─── DOCUMENT SEGMENT

By now, we are used to young actors from Vancouver making it big in American TV and movies and leaving town for agent-filled shores. Joshua Jackson was ahead of that curve. After making preteen appearances in B.C.–shot productions such as Crooked Hearts and the Mighty Ducks movies (his mother, it can be told, is Irish-born casting director Fiona Jackson), he went to L.A. in the late 1990s, shooting dark-hued movies like Apt Pupil and Cruel Intentions before landing his breakthrough role on Dawson’s Creek.
These days, Jackson—who turned 30 last summer—lives in New York City and has a regular slot on the paranormal crime drama Fringe, which is set to move its filming location to Vancouver. But his long-simmering urge to return to Vancouver previously manifested itself, literally, in the Canadian-made One Week, which found him pacing himself on a motorcycle from Toronto to the Left Coast.
Written and directed by Saint Ralph’s Michael McGowan, the movie (opening here on Friday, March 6) features our former child star as a mild-mannered teacher named Ben whose complacent existence is shaken by the discovery of late-stage cancer. This sudden news sends his character on a cross-country trek, and the geographical nature of that led to something Jackson has never before encountered in almost two decades of work: a movie made mostly in the sequence of its script.

──────
─── SUPPLIED ENTRIES

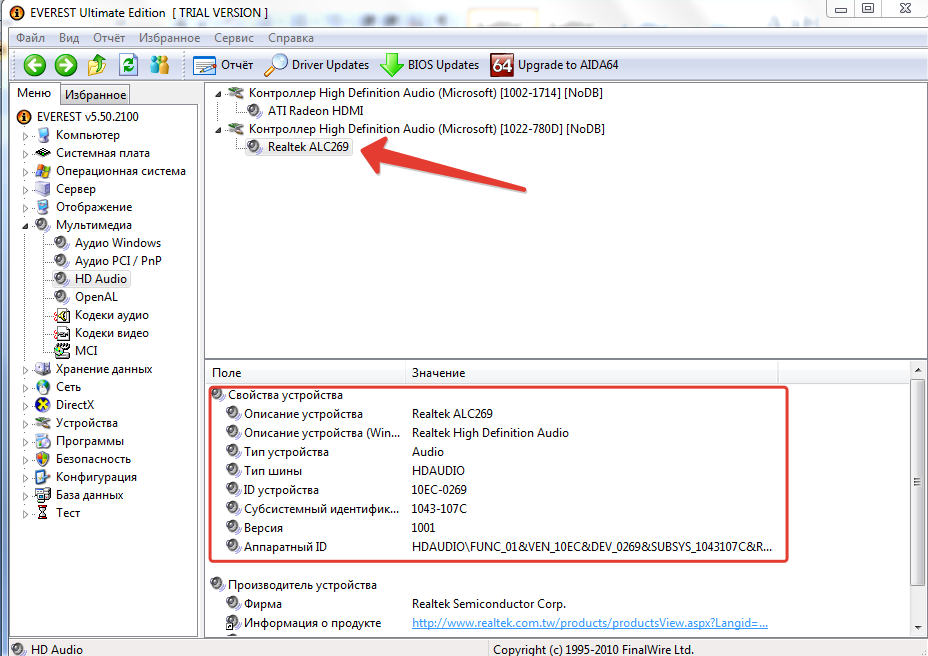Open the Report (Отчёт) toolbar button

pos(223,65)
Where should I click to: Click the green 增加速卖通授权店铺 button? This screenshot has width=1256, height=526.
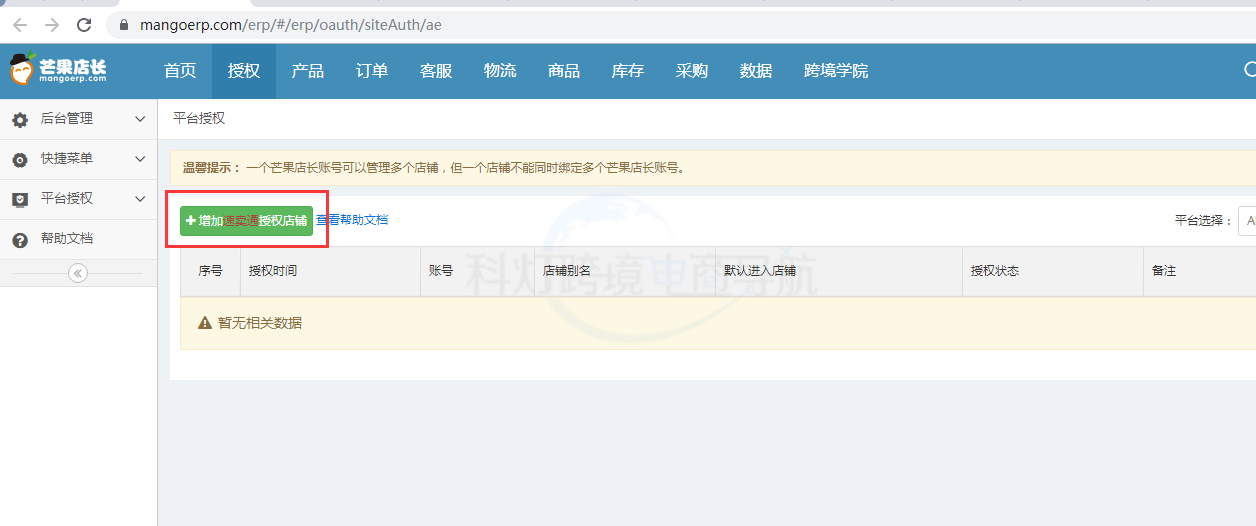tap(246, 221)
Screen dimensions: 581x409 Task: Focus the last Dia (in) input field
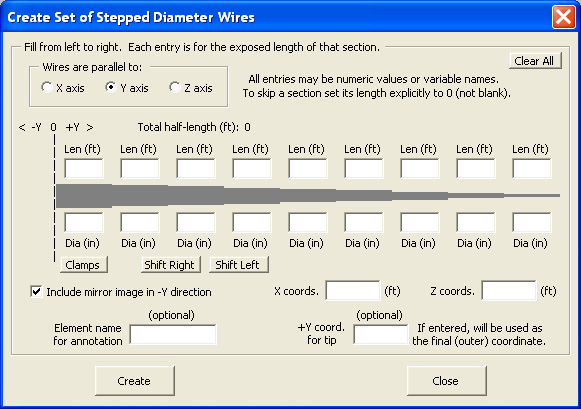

──────

EXERCISE DESCRIPTION>
Copy word for word the part of the Joshua Jackson article above between "By now, we are" and "the Left Coast.", inclusive.

YOUR SOLUTION>
By now, we are used to young actors from Vancouver making it big in American TV and movies and leaving town for agent-filled shores. Joshua Jackson was ahead of that curve. After making preteen appearances in B.C.–shot productions such as Crooked Hearts and the Mighty Ducks movies (his mother, it can be told, is Irish-born casting director Fiona Jackson), he went to L.A. in the late 1990s, shooting dark-hued movies like Apt Pupil and Cruel Intentions before landing his breakthrough role on Dawson’s Creek.
These days, Jackson—who turned 30 last summer—lives in New York City and has a regular slot on the paranormal crime drama Fringe, which is set to move its filming location to Vancouver. But his long-simmering urge to return to Vancouver previously manifested itself, literally, in the Canadian-made One Week, which found him pacing himself on a motorcycle from Toronto to the Left Coast.